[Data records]
§
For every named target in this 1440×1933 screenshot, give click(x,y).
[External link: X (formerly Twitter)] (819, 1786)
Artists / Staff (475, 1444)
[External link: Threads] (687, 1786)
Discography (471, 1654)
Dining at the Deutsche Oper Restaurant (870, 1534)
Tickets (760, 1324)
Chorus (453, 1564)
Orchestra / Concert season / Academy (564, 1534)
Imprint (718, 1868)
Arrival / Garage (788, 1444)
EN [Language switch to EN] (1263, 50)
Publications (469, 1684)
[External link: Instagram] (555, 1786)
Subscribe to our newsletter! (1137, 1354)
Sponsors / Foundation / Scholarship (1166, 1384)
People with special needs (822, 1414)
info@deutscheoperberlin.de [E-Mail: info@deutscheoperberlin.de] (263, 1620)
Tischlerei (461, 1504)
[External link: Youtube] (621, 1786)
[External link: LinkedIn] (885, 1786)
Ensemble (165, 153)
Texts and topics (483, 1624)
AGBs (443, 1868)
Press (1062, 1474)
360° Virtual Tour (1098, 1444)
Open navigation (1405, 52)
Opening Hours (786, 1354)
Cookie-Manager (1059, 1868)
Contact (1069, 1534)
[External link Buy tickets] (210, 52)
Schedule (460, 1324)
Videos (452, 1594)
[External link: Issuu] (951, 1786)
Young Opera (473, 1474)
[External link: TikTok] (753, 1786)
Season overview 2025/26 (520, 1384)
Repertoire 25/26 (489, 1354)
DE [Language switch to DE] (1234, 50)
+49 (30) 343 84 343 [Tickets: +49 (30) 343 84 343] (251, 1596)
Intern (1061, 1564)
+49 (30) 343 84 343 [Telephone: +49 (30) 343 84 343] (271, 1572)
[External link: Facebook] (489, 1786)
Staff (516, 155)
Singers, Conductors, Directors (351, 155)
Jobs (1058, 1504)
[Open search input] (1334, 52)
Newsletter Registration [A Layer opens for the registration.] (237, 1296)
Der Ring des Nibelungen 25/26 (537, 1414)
§
■ Set exercise: Lay out every line of the data as a Markdown table with two columns, Row and Line, where Row numbers the lines in order. Leave out any blank lines.

■ Worked solution:
| Row | Line |
|---|---|
| 1 | For every named target in this 1440×1933 screenshot, give click(x,y). |
| 2 | [External link: X (formerly Twitter)] (819, 1786) |
| 3 | Artists / Staff (475, 1444) |
| 4 | [External link: Threads] (687, 1786) |
| 5 | Discography (471, 1654) |
| 6 | Dining at the Deutsche Oper Restaurant (870, 1534) |
| 7 | Tickets (760, 1324) |
| 8 | Chorus (453, 1564) |
| 9 | Orchestra / Concert season / Academy (564, 1534) |
| 10 | Imprint (718, 1868) |
| 11 | Arrival / Garage (788, 1444) |
| 12 | EN [Language switch to EN] (1263, 50) |
| 13 | Publications (469, 1684) |
| 14 | [External link: Instagram] (555, 1786) |
| 15 | Subscribe to our newsletter! (1137, 1354) |
| 16 | Sponsors / Foundation / Scholarship (1166, 1384) |
| 17 | People with special needs (822, 1414) |
| 18 | info@deutscheoperberlin.de [E-Mail: info@deutscheoperberlin.de] (263, 1620) |
| 19 | Tischlerei (461, 1504) |
| 20 | [External link: Youtube] (621, 1786) |
| 21 | [External link: LinkedIn] (885, 1786) |
| 22 | Ensemble (165, 153) |
| 23 | Texts and topics (483, 1624) |
| 24 | AGBs (443, 1868) |
| 25 | Press (1062, 1474) |
| 26 | 360° Virtual Tour (1098, 1444) |
| 27 | Open navigation (1405, 52) |
| 28 | Opening Hours (786, 1354) |
| 29 | Cookie-Manager (1059, 1868) |
| 30 | Contact (1069, 1534) |
| 31 | [External link Buy tickets] (210, 52) |
| 32 | Schedule (460, 1324) |
| 33 | Videos (452, 1594) |
| 34 | [External link: Issuu] (951, 1786) |
| 35 | Young Opera (473, 1474) |
| 36 | [External link: TikTok] (753, 1786) |
| 37 | Season overview 2025/26 (520, 1384) |
| 38 | Repertoire 25/26 (489, 1354) |
| 39 | DE [Language switch to DE] (1234, 50) |
| 40 | +49 (30) 343 84 343 [Tickets: +49 (30) 343 84 343] (251, 1596) |
| 41 | Intern (1061, 1564) |
| 42 | +49 (30) 343 84 343 [Telephone: +49 (30) 343 84 343] (271, 1572) |
| 43 | [External link: Facebook] (489, 1786) |
| 44 | Staff (516, 155) |
| 45 | Singers, Conductors, Directors (351, 155) |
| 46 | Jobs (1058, 1504) |
| 47 | [Open search input] (1334, 52) |
| 48 | Newsletter Registration [A Layer opens for the registration.] (237, 1296) |
| 49 | Der Ring des Nibelungen 25/26 (537, 1414) |